My time in the wild between 2007 and 2011 changed my thinking radically in this realm. Nature assured me that I was not in control. It was my place to adapt and find the advantages I could but it wasn’t my place to dictate. And if I had been presupposing enough to demand my favorite outcome, nature would have laughed at me. To be at one with nature is to assume a mindset of openness to change and adaptation. I slept at random places in the forest and walked trails I knew nothing about, all of which enhanced my adventure. There’s a certain stream-of-consciousness paragraph that captures this rising train of thought at the tail end of the Adirondacks portion of my book, The Dying Fish.
More to the point today – I like randomness. I think it keeps life interesting. I also think we often delude ourselves when we micro-manage what we eat, where we go and what we’ll read. I think it’s the unplanned and unforeseeable that makes nature compelling – perhaps the most essential characteristic that separates the wild from our urban realms of perfect roads, sidewalks, crosswalks and tame animals. In fact, as a spoiler, this becomes not only incidental but a powerful theme of my first book.

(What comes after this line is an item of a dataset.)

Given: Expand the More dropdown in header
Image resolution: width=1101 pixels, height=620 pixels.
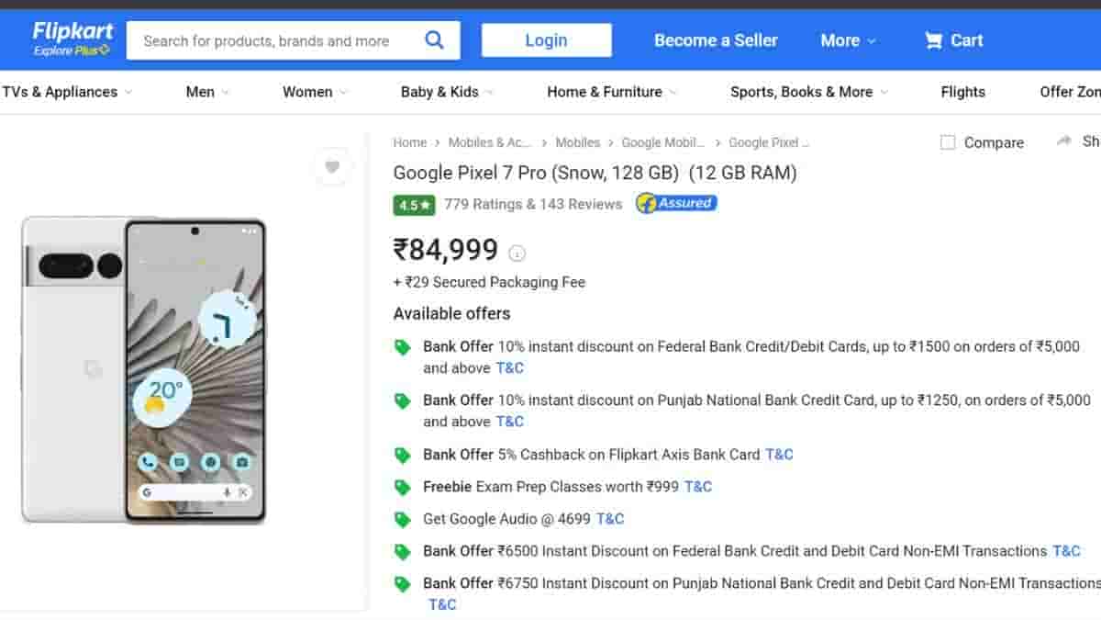Looking at the screenshot, I should pyautogui.click(x=848, y=40).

I eat almost randomly (and I’m very healthy). I use a random number generator to choose my daily exercises and I get a very thorough full-body workout all the time. And I’ve been known to choose random places on the map and go there just to photograph, fish or hike.

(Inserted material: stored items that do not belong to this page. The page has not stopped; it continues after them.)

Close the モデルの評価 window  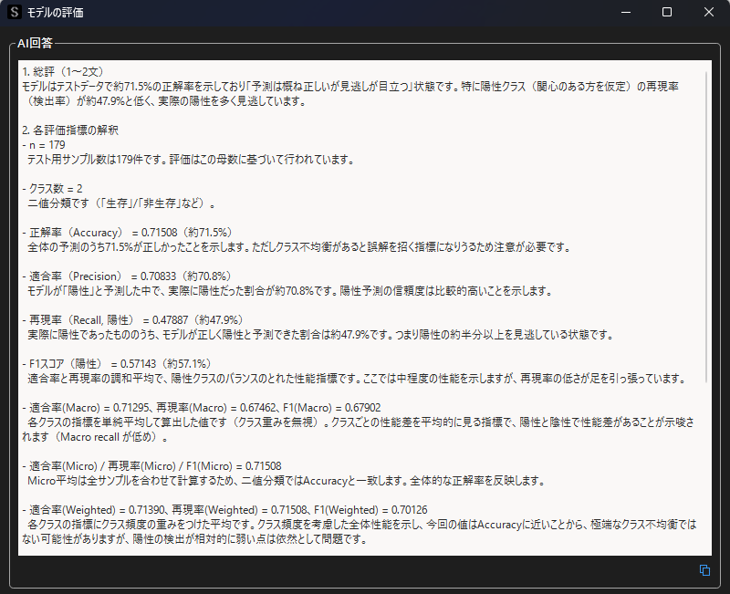click(708, 12)
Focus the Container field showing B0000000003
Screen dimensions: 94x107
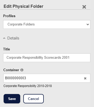point(47,78)
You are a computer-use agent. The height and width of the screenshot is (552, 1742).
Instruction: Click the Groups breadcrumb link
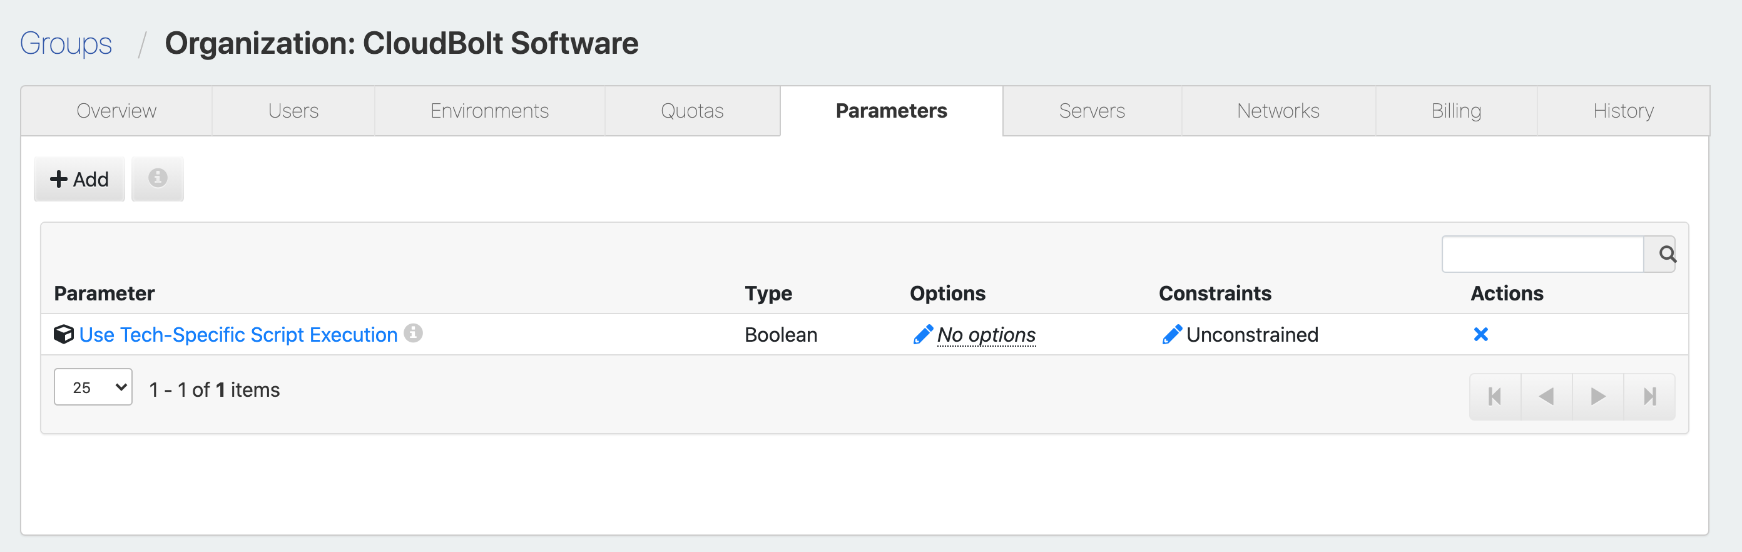(x=66, y=43)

With that background, I wanted to reveal my angling plan for 2020. I often start years with a general plan or theme – sometimes I can live up to it, sometimes not so much. I’ve done fly-fishing only years and pole-and-line years, for instance. I want to choose my fishing places randomly this year, as much as possible. I have a computer program I use to select random points on the map and this is how I’ll start when I’m ready to go fishing. I will fish the water nearest my selected point, so long as there’s any potential access.
Why!? Why?, you might ask. I think I could explain this in many ways but it’s about broadening one’s horizons. Thoreau wrote of the well-worn paths we make between familiar places, the ruts we fall into, the mental habits that dog us. Imposed randomness is one way to break these habits. I don’t know the possibilities, simply in the realm of fishing, that I’m missing out on now as I go back and forth to the places I imagine the fish that I want are waiting for me. Then too, this is simply about adventure and randomness and the unknown is a prerequisite here. I have no use for the modern American conception of adventure: a pre-packaged, all inclusive, carefully delineated adventure- product, bought and paid for (another strong theme of The Dying Fish).
We’re more resilient when we’re comfortable with chaos.
So, feel free to join in the 2020 random fishing challenge, if you’re inclined. Maybe I’ll see you out there! But that would be the most random thing ever.